Fuck dust

Dust. It coats every fucking thing in existence and makes it dirty every fucking day. I hate dust. I actually avoid buying shit because I think “well that would look nice in my place, but then I’d have to dust it all the fucking time”, and I don’t buy it.

Sorry for the lack of brilliant witty diatribe: I know how much you all love that. But I just had to get this out.

I was going to give you a big ration of shit for your lame pitting but I thought about it for a second or two and…yeah Fuck Dust!

What’s this world coming to when someone pits Fuck Dust?

It means their dating pool is getting older.

Not a lame pitting at all. Fuck dust and the biggest contributor to dust dispersing: forced air heating and cooling. Bring back radiant heating and we could all do one tenth of the dust removal.

Swiffer dusters: my favorite invention.

I saw “Fuck dust” and expected a thread about Spanish Fly.

(But then it would have said “Fuck Dust” - - ignorant moi.)

.

In 1930 there was kinda a nifty song called “Dust.” Here’s the Casa Loma Orchestra playing and singing it.
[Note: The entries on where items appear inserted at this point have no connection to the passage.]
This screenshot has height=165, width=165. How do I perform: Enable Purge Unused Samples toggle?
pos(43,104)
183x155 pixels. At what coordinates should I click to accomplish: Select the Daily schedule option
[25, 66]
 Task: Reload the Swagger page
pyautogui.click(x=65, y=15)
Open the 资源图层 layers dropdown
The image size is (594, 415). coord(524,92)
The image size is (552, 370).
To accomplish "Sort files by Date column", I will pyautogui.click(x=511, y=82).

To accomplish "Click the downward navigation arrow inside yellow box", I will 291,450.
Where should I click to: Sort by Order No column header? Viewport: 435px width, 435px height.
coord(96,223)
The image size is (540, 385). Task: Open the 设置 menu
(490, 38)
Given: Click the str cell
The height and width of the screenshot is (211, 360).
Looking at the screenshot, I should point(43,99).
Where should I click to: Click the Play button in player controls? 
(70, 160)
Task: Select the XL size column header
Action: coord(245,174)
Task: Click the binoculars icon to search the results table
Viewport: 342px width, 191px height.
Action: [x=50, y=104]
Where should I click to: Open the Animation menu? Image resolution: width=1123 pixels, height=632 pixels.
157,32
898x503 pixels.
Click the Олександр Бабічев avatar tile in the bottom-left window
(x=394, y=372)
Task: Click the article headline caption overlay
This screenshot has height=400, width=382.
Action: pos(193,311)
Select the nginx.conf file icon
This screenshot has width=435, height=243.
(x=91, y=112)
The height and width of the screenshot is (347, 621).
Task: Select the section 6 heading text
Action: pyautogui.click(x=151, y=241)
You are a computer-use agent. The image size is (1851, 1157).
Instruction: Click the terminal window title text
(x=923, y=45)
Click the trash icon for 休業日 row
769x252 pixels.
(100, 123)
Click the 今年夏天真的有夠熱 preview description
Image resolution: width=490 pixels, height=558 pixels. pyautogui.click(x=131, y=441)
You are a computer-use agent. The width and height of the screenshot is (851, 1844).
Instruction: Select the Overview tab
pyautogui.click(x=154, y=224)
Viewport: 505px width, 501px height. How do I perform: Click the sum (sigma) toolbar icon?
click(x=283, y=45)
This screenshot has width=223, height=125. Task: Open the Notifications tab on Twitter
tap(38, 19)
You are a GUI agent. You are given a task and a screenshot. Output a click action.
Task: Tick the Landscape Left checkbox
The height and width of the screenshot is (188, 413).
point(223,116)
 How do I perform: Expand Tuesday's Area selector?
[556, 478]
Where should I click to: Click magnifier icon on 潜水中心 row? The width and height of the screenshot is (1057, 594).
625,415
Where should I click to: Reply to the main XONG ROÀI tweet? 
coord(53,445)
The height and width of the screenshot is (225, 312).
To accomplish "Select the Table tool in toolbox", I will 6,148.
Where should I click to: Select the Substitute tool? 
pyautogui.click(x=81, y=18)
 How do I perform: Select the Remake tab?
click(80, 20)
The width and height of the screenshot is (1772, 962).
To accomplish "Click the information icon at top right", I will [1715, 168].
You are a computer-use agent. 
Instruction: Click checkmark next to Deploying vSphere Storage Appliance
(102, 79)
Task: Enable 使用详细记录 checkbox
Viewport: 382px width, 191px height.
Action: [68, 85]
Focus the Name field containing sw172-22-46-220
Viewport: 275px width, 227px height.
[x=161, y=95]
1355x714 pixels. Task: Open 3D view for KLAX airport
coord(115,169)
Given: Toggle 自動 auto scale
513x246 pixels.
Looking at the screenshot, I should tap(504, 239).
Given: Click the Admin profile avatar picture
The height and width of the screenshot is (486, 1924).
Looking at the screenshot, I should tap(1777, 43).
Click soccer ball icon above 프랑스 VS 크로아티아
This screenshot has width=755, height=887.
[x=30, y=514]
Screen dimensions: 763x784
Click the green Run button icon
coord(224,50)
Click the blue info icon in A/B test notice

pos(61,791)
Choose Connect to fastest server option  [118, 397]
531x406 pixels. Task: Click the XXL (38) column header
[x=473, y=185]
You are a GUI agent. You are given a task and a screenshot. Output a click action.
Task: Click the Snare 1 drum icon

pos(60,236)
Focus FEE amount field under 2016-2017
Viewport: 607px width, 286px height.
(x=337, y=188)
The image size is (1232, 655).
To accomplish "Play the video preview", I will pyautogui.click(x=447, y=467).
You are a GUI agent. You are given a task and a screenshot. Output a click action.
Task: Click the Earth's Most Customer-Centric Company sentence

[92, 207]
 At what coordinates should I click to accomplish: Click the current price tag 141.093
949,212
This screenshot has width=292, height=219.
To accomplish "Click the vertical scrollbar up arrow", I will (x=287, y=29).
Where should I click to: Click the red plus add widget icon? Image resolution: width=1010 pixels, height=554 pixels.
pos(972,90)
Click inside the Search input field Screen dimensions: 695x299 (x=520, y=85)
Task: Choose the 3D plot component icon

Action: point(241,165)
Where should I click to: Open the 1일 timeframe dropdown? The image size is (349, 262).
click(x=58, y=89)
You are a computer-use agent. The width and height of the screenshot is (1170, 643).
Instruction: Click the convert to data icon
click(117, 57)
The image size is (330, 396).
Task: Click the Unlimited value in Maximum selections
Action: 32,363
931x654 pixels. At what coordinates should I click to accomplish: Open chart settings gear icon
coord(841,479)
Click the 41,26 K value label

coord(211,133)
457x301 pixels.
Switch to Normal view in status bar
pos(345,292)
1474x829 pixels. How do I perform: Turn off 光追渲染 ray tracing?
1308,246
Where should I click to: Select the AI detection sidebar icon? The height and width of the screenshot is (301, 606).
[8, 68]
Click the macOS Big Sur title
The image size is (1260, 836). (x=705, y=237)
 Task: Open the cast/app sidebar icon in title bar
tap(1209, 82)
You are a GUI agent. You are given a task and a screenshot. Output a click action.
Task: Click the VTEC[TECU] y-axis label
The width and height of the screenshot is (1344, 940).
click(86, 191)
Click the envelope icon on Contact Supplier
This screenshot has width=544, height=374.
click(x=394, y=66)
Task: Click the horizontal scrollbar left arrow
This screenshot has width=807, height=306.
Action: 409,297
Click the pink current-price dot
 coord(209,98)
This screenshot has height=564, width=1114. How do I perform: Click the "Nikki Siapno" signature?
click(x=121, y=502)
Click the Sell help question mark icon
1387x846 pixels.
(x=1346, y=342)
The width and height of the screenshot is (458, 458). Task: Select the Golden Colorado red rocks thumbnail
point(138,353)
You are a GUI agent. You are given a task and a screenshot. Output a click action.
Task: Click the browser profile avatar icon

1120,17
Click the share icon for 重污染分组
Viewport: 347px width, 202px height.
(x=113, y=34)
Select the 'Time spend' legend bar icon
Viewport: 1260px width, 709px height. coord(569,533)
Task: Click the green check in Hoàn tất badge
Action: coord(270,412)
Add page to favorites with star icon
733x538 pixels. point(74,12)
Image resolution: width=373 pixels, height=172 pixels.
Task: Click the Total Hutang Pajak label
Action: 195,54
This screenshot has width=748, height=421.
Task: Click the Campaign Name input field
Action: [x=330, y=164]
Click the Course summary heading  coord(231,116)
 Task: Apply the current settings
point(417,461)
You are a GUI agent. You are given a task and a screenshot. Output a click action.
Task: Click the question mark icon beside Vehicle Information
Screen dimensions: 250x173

Listen friend, in the end, we all go to the cleaners. :wink:

Remember what Quentin Crisp said after he gave up all forms of house-cleaning: “After the first four years, the dust doesn’t get any worse.”

Eve, when I read “Quentin Crisp” for some reason my mind pictured Crispin Glover. …And the quote still makes sense.

I’ve had forced air, radiators and now copper tubing running warm water through the walls and floor (don’t know what that’s called). I’ve had the same amount of dust with all of them. Much more dust in the city than in the 'burbs, though.

I pictured Quentin Tarantino. Still works.

Maybe you need to get your home’s ventilation system cleaned out? My mother was always complaining about dust until doing that and now says the rate of dust accumulation has gone down dramatically.

I pictured Quentin Collins. Yep, still works. :slight_smile:

That’s a good attitude, tho. I wish more people thought this far ahead before cramming their houses with tchotchkes. My SIL has a maid come in every other week and I always think she could save that $150/month if she just has less shit to dust.

But otherwise…Swiffer Duster FTW!

First reaction: Oh god, powdered sperm particles. /vomit
Second reaction: Yeah, fuck dust!

I’ve always thought this would be a better world if dead skin just turned into oxygen or something when it lost contact with the body. Less dust, less dandruff… The fact that this doesn’t happen is proof there is no world-building God. :slight_smile:

Oh…dead skin…I have a waterbed. I change my sheets a couple of times a week and wash the rest of the bedding on the first weekend of the month. I also wash my mattress, its always covered with skin dust and the dust falls into the frame, so I have to wrastle the mattress to clean the dust.

Now I’m sleeping on a fabric bed, I don’t even want to imagine what is in the mattress.

I used to feel that way, then I spent five days in the desert near Buckeye, AZ. Now regular ole house dust is nothing at all - I barely notice it! :smiley:

See this is why we need Dio.

Or better, yet, kittens! No, wait, actually, that would be pretty horror-movie ghastly after a few months.